MyUnion = Union[MyUnionMemberA, MyUnionMemberB, MyUnionUnknown]


@dataclass(kw_only=True)
class SampleStruct:
    union_member: MyUnion

This allows for exhaustiveness checks since all variants are known ahead of time, and as of python 3.10+ it also allows isinstance checks as if inheritance were being used.

def handle_with_instance(my_union: Any):
    if not isinstance(my_union, MyUnion):
        return
    if isinstance(my_union, MyUnionMemberA):
        print(value.decode(encoding="utf-8"))
    elif isinstance(my_union, MyUnionMemberB):
        for v in my_union.value:
            print(v)
    else:
        raise Exception(f"Unhandled union type: {my_union}")

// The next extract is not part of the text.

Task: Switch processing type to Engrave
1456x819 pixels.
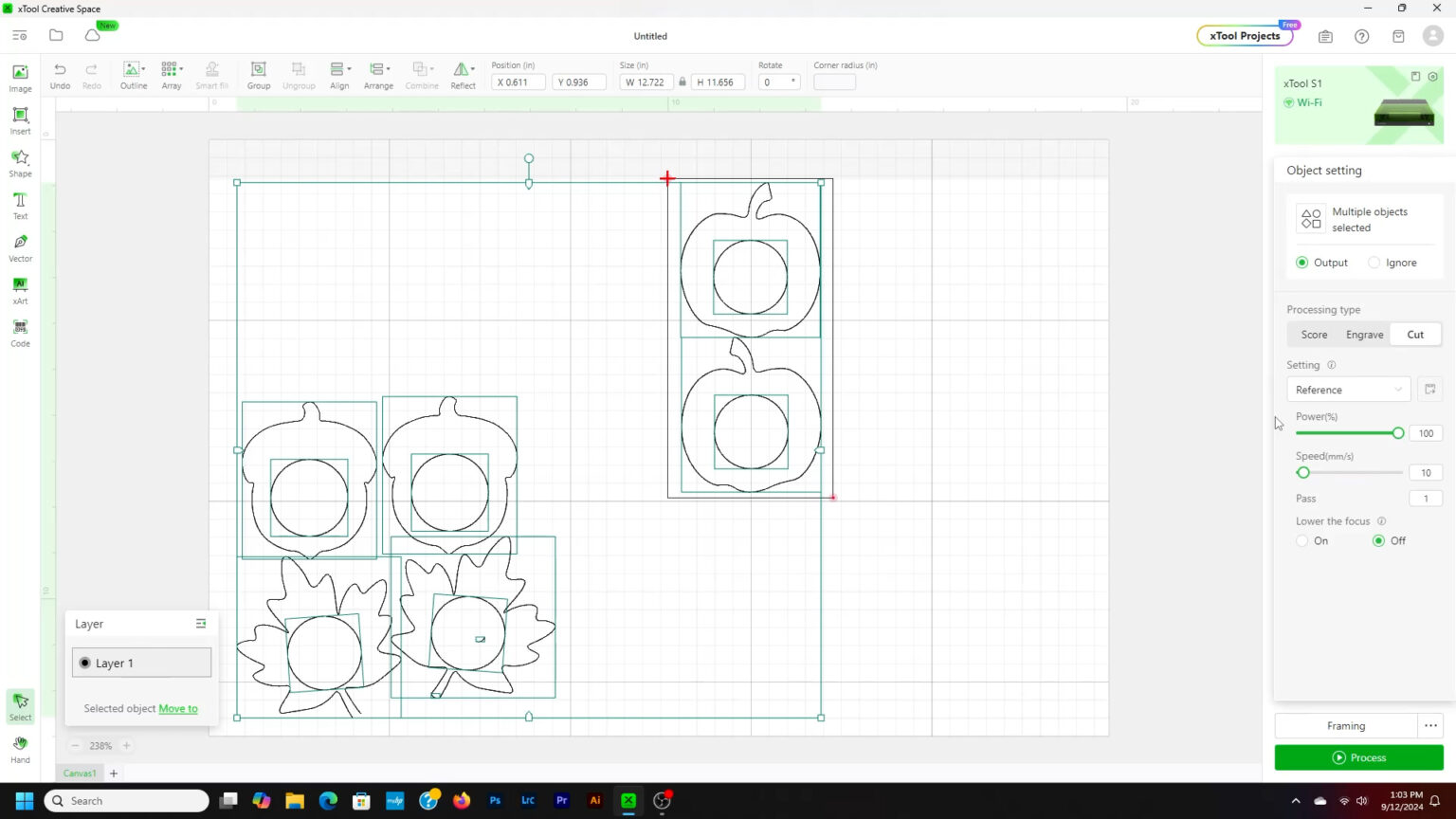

# This is only possible at all in python 3.10 and up
def handle_with_match(my_union: MyUnion):
    # A type checker can see that MyUnionMemberB isn't accounted
    # for. This implies that updates could cause type checking to fail if
    # there's no default case. There is no way to avoid this, and we wouldn't
    # want to even if we could. This would expose the error at type checking
    # time rather than runtime, which is what we want.
    match my_union:
        case MyUnionUnknown:
            raise Exception(f"Unknown union type: {my_union.tag}")
        case MyUnionMemberA:
            print(value.decode(encoding="utf-8"))
        # A default case could suppress the type check error.
        # case _:
        #    raise Exception(f"Unhandled union type: {my_union}")

Alternative: inheritance

In this alternative, unions are classes with a typed value property grouped by a parent class.

class MyUnion[V](ABC):
    value: V


@dataclass
class MyUnionMemberA(MyUnion[bytes]):
    value: bytes


@dataclass
class MyUnionMemberB(MyUnion[str]):
    value: str


@dataclass
class MyUnionUnknown(MyUnion[None]):
    tag: str
    value: None = field(init=False, default=None)


@dataclass(kw_only=True)
class SampleStruct:
    union_member: MyUnion[Any]

This design has a number of disadvantages over using native unions:

  • A type checker cannot know every possible subclass of the base class, so you won't get exhaustiveness checks or gradual type refinement. An early version of the pattern matching PEP included a @sealed decorator that would have helped here, but it was removed in the accepted version.

Even if @sealed were introduced in another PEP, it wouldn't be available until some time in the future, meaning if we wanted to use it we'd have to do something like:

try:
    from typing import sealed
except ImportError:
    # Identity decorator to allow us to gracefully upgrade to sealed on newer
    # python versions.
    def sealed(wrapped: Any):
        return wrapped

This would potentially mean a user upgrading from 3.12 to 3.13 would start seeing type check failures even though they haven't updated the library or changed any of their code.

  • A user might try to use the parent type directly in their own typing with some generic type, e.g. MyUnion[str]. This could obscure the fact that multiple variants of a union may have the same member type and lead to bugs.

  • The unknown variant has a value property even though it has no value. This could lead to bugs if the user expects the value to not be none, as it allows them to not deal with the fact that the unknown variant exits.

The only advantage this has over using native unions is the ability to use isinstance checks on versions prior to 3.10.

FAQs

Why not use built-in class subtypes for unions?

Unions can have multiple members targeting the same shape, so there would be no way to automatically determine what a users intent was if they passed in the base class. Since they would, therefore, have to always pass in our concrete types, there would be no advantage to subclassing built-ins.